Depending on the air temperature outside, it will take between 4 and 7 days to become jerky. The hotter the weather is, the faster it’s done. After 3 days in the heat of the electric element, pinch the thinnest chunk. If there is give that means it is still raw. Normally you will be removing chunks of jerky one at a time throughout the week as they become hard, but not so hard they are crunchy.
Keep the jerky in zip bags in the fridge. What will happen is the moisture in the middle of each chunk will rehydrate the outer dry pellicle and after a few days the dry/moisture will distribute evenly throughout the chunk.

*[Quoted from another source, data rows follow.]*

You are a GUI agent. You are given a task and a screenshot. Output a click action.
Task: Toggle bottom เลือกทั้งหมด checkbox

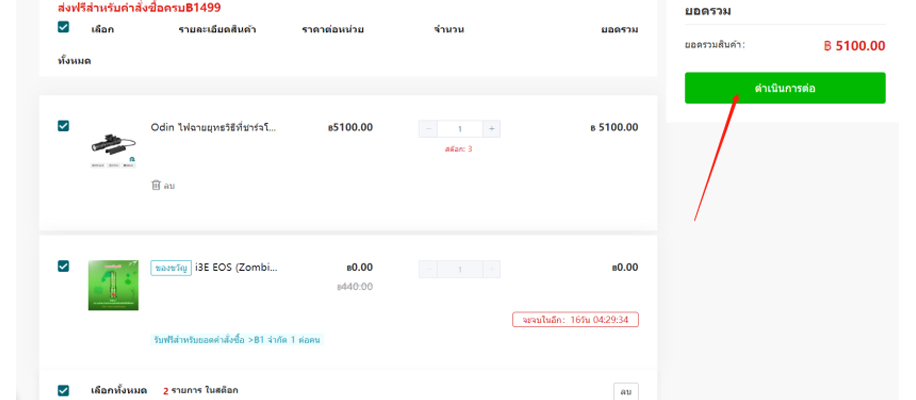coord(64,390)
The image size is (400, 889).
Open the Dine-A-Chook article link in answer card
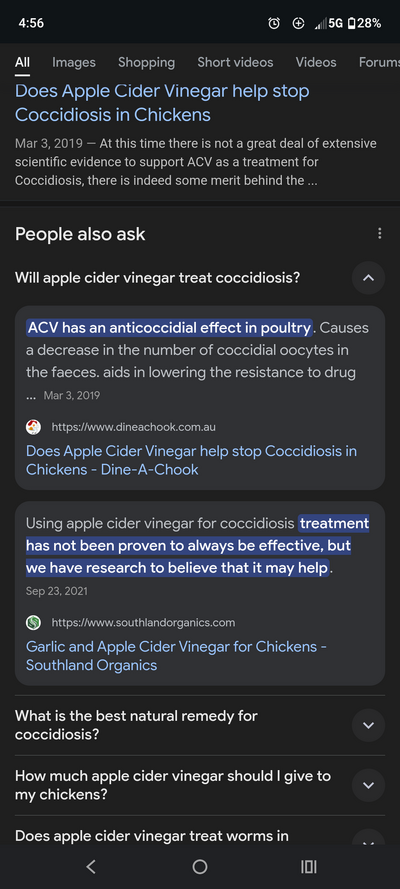point(192,460)
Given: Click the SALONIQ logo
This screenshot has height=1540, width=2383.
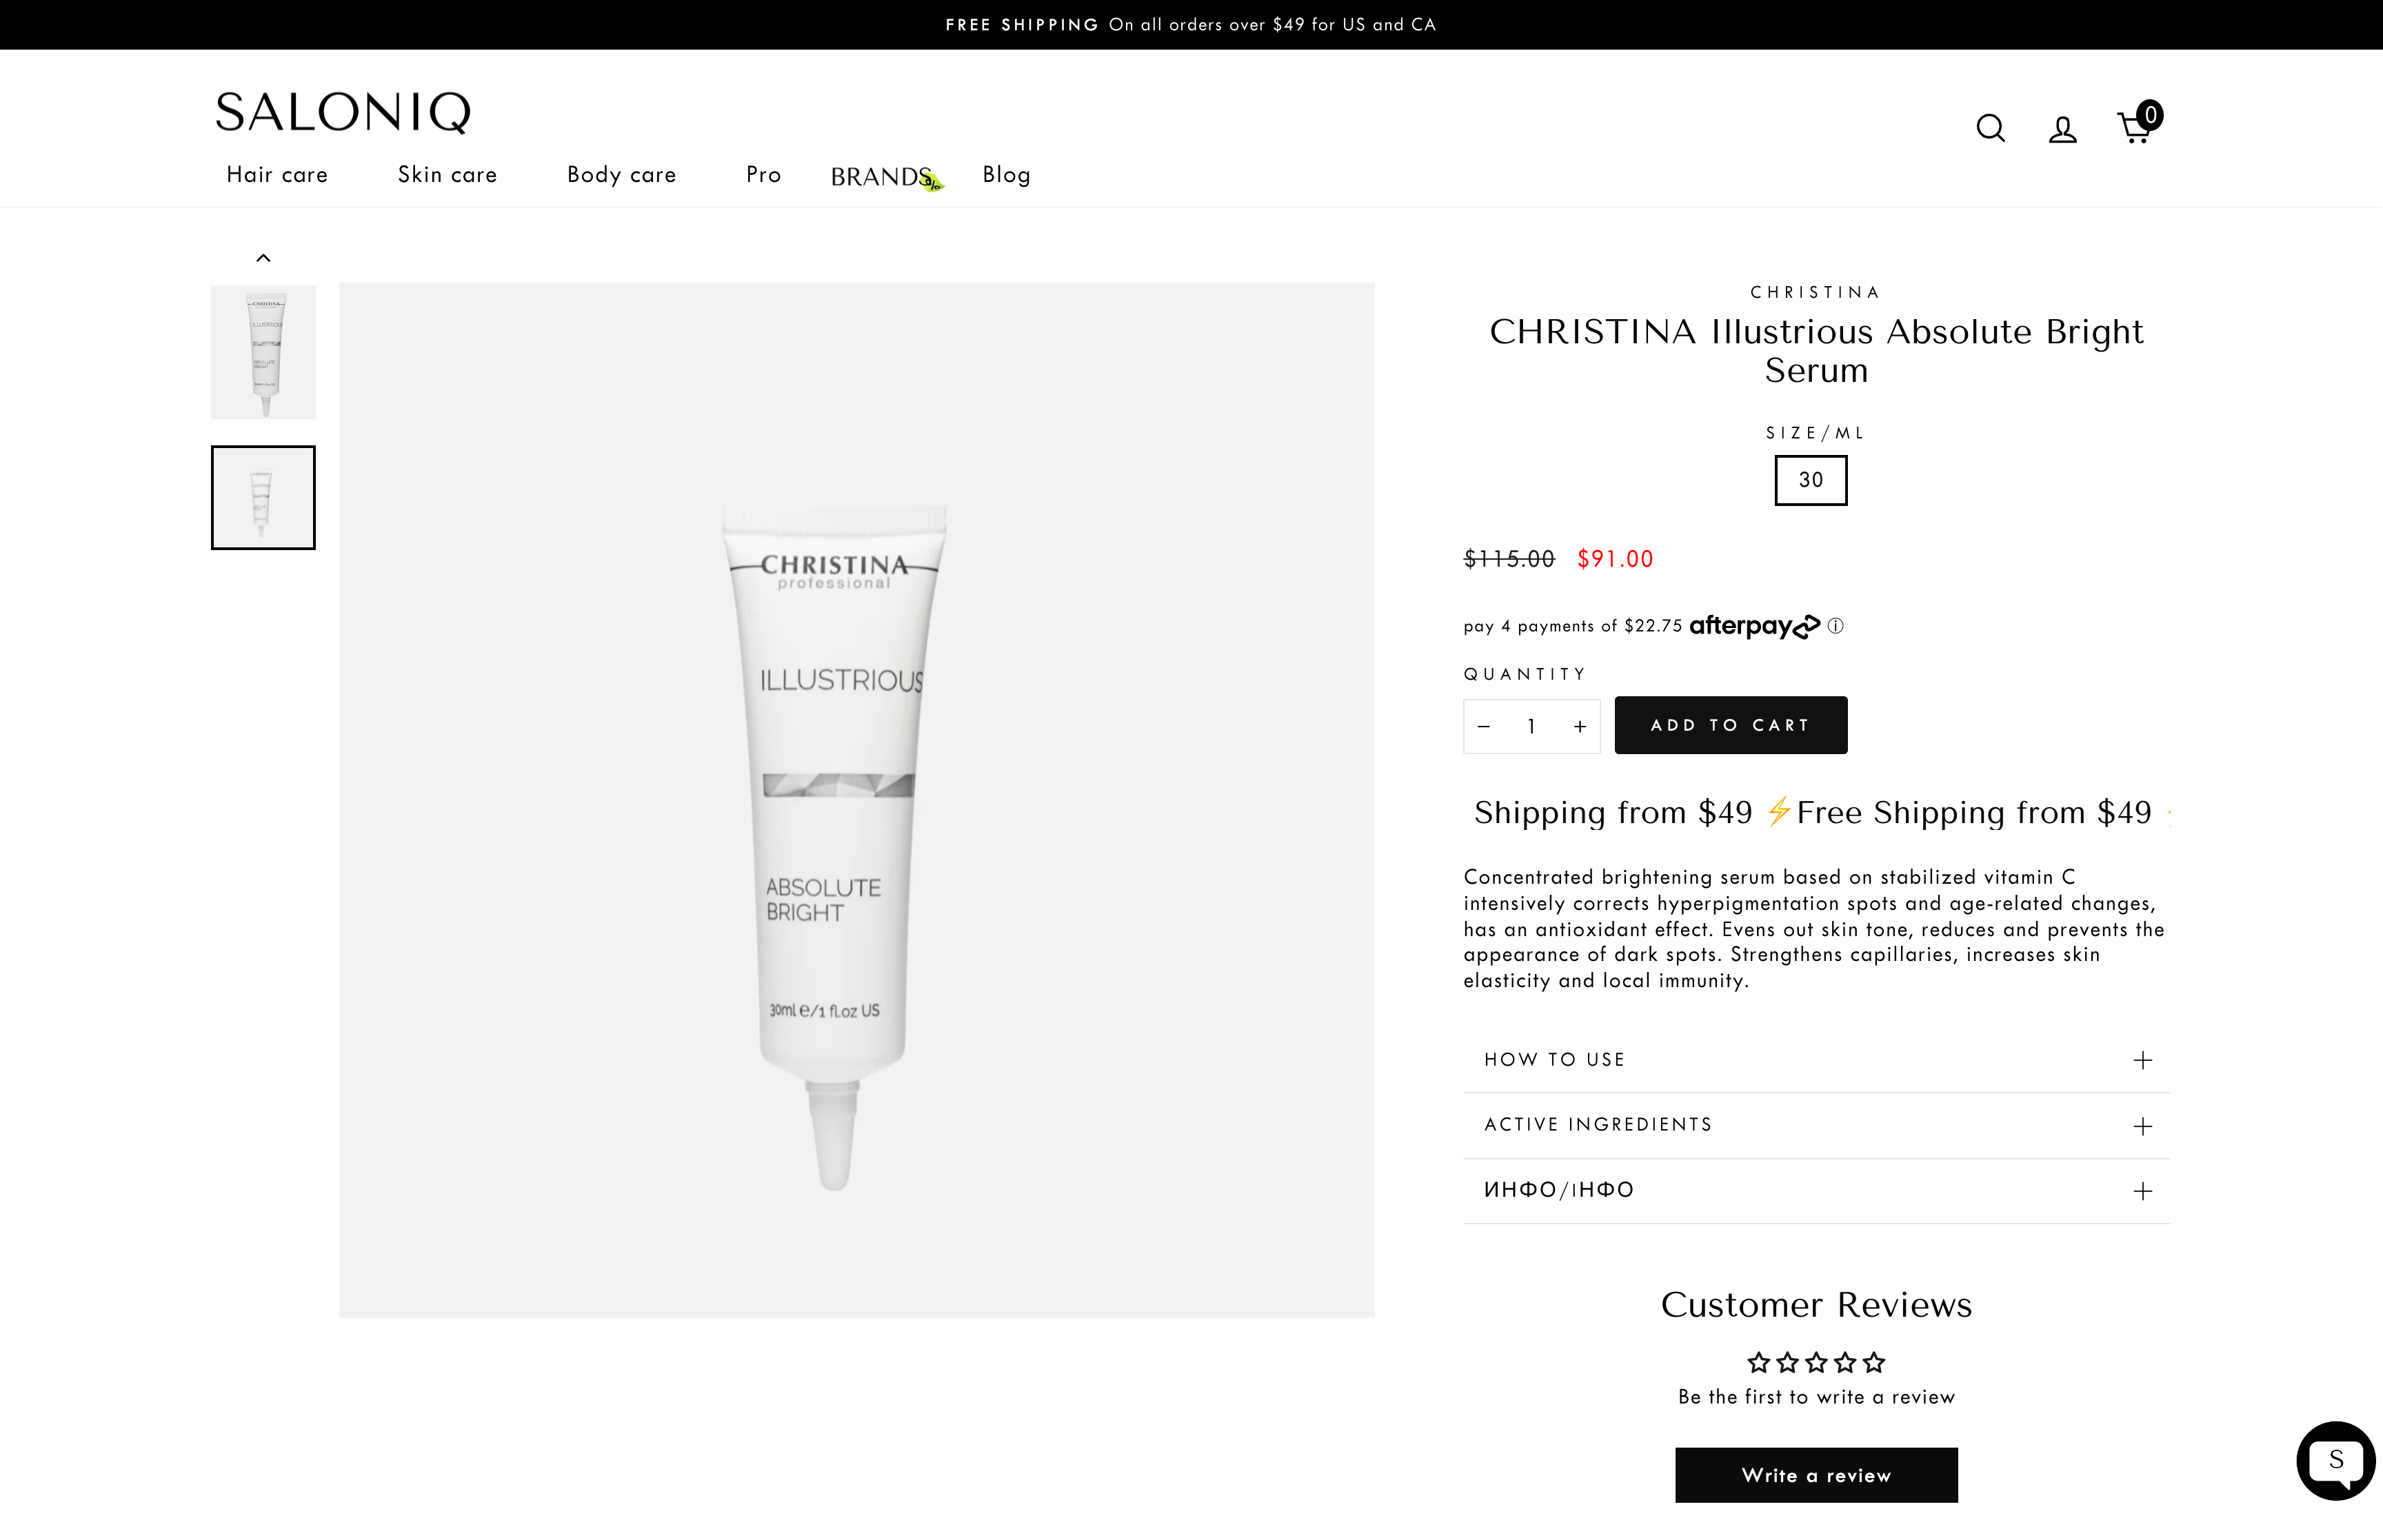Looking at the screenshot, I should [x=342, y=112].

This is the basic salted, smoked beef jerky with no flavorings. The resulting beef flavor and tenderness always, always, always depends on how fresh the meat is and what the animal was fed and who knows whatever other factors. When selecting the meat, be sure it is nice and bright red with bright red juice at the bottom of the packaging. If there is any gray or brown, don’t buy it.
It is not easy to obtain mahogany to smoke with. The name of the tree is mountain mahogany and is found in most western states around 7,000 – 10,000 feet on the dry slopes of mountains. I get it in the Eastern Sierra. There is some near Lake Sabrina right at the turnoff to North Lake. Also the whole northwest side of Convict Lake is a mahogany forest. The best wood is on a live tree but dead and bleached white like bones. It is hard like ironwood so you will need a chainsaw if you want thick logs. You can break the smaller branches off the tree too. It all smokes the same. Picture of a mountain mahogany, and another picture of one.
In 2011 I found an expansive mahogany forest along Sawmill Meadows Road on the east slope of Glass Mountain in Mono County off Highway 120. Lots of good bleached white wood is easy pickin's along the side of the road. You can use your truck to pull it out with a rope but don't let the forest ranger catch you. You're only supposed to pick up dead wood that is lying on the ground, not connected to a live tree.
I take my branches and logs and cut them on my table saw. I sweep the garage floor, put the saw down and keep feeding the logs into the carbide tip blade so that I end up with a lot of sawdust and small, thin slices that I use in the electric smoker burn pan. Be sure to remove any bark before cutting with the table saw.
In lieu of mahogany, Luhr Jensen’s bagged hickory chips that you can find at Big 5 or Sportchalet work well. With this wood you might need to burn 3 pan loads as opposed to the 1 pan load of mahogany.
Avoid using wood chips that are too big because there will be too much air between the pieces. The wood will ignite into flame and ruin everything.